The significant difference between the same infecting dose of Ogawa and Inaba bacteria is also evident for isogenic strains when using more established criteria for cholera infection and disease in this model; weight loss, the weight ratio of the intestine to the carcass, and the number of Vibrio cholerae bacteria in the intestine, (figure 6). For the same infection dose, the Ogawa strains (MS1571 and A493) gave more weight loss than the respective Inaba strains (MS1712 and MS1843/MS1972), higher intestine to carcass weight, and more V. cholerae in the intestine upon sacrifice. There was no difference between the results obtained in these experiments between the strains MS1843 and MS1972 as shown in supplementary figure S4. Importantly, we found that the Phil6973 strain parental Inaba strain and the ΔwbeT strain derived from it were both attenuated when compared to the Ogawa derivative MS1571.

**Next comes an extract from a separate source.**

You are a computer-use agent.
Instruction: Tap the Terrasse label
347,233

Virulence gene expression in AKI medium and in infant mice
Having demonstrated that Inaba strains are consistently unable to colonize the infant mouse small intestine as efficiently as the corresponding Ogawa strains it was next tested whether this was dependent upon differences in expression in key virulence genes including tcpA and ctxAB. This was done by analysis of gene expression of these genes in the intestine of the infected mice using RT-PCR. The results are shown in figure 7. It can be seen that both tcpA and ctxAB are highly up-regulated in the Ogawa strains in the mouse intestine.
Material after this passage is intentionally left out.